Okay that's good to know. Jogging c. 1hr and then a night time walk is totally doable and fits nicely in with my schedule anyways. Thanks for the detail on crate training v bed too, super helpful. Do you leave him in the crate when you leave the apartment without him?


----------



## ilovebjk6 (Jun 6, 2018)

I live in Westchester county, but all 3 of my sons have lived in NYC at some point and have seen a surprising number of vizslas there, so i guess it can be done successfully!

If you have a car, you can take a drive up on weekends to some of the lovely parks we have in Westchester. Some even allow dogs to be off leash.


----------



## jovellanosj (Feb 1, 2020)

Rmt123 said:


> Okay that's good to know. Jogging c. 1hr and then a night time walk is totally doable and fits nicely in with my schedule anyways. Thanks for the detail on crate training v bed too, super helpful. Do you leave him in the crate when you leave the apartment without him?


When he was under 4 months we would leave him in the crate. Around 4 months we would let him roam with the option of his crate open so that he can go in there as he pleased. His crate was somewhere near the front door because we knew who would stay by there and wait for us. 

We tested it out in small doses.. first we left for 30 minute errand.. then 1 hour.. and built up to a couple of hours based on his age (we have to be mindful of how long he can hold his pee at specific ages). Days he didn't get exercised before we left, he was destructive. If we exercised him first, he would nap in his crate or somewhere in the room until we got home. 
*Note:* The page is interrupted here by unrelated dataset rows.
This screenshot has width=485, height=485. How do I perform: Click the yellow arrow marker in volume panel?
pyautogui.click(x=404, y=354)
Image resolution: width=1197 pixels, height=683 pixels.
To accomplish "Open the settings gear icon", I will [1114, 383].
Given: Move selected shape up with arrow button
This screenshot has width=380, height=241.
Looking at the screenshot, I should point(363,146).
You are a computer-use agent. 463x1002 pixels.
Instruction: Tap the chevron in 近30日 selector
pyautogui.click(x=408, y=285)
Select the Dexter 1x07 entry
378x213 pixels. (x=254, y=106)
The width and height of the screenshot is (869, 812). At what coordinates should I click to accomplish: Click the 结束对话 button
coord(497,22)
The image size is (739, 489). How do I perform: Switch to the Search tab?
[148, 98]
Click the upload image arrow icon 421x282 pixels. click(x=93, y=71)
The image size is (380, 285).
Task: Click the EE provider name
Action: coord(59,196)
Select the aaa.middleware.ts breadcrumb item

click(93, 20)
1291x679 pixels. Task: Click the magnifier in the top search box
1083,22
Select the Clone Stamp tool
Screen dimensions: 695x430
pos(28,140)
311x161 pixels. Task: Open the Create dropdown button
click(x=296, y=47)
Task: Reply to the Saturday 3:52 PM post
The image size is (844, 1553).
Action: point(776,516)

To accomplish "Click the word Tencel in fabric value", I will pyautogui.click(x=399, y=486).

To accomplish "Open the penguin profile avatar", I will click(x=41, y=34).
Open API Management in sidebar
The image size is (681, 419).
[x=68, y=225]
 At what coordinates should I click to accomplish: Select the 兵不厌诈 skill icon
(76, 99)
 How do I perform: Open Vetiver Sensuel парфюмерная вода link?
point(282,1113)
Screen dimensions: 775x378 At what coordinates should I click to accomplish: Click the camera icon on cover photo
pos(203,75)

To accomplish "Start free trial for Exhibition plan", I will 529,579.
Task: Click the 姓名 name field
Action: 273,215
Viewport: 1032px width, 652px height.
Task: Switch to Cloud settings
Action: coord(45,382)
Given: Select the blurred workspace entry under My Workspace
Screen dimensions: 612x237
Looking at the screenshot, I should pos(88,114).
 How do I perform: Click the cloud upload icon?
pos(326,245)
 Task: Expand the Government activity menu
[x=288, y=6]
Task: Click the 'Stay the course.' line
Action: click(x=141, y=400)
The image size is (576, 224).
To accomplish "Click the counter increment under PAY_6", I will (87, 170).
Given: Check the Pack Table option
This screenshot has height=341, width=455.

We also bought a camera to watch him when we left (it had a mic). Though the mic didn't really help, it would occasionally work to randomly say NO on the mic and he would stop lol


----------



## rubicon (Dec 9, 2019)

I’ll share my experiences without judging whether this is generalizable to other people:

My boy was born on a horse farm, and moved to the burbs (apartment) with us when he was 10 weeks old. He had access to a forest and a park within 5 minutes walk which is extremely luxurious. We used to take him on many many long hikes. He quickly became a very well trained dog.

We’ve taken him on some field trips to big cities, once to Prague and now we’re in the middle of London. he’s done alright so far but I do notice his training slipping, possible due to the lack of a big green space for him to really go on long hikes and not gonna lie, walking him has become a little annoying. Pulling on the leash. All of his hunting training is becoming slack, etc.

We’ll be moving to London soon (just on a flat hunt now) and got a flat near a huge 400 acre public park (lots and lots of off leash dogs there. It’s quite amazing! Go deeper into the park and there’s no one there ), so that should be solved in good time.

So my experience is: He can do fine in an apartment. Didn’t need a yard AS LONG AS he had enough exercise. IMO, though, that might be hard to get in a big city. He’s a bit hyperactive and annoying in a big city. London is actually amazing for green space but still not ideal. Not sure about other cities.


----------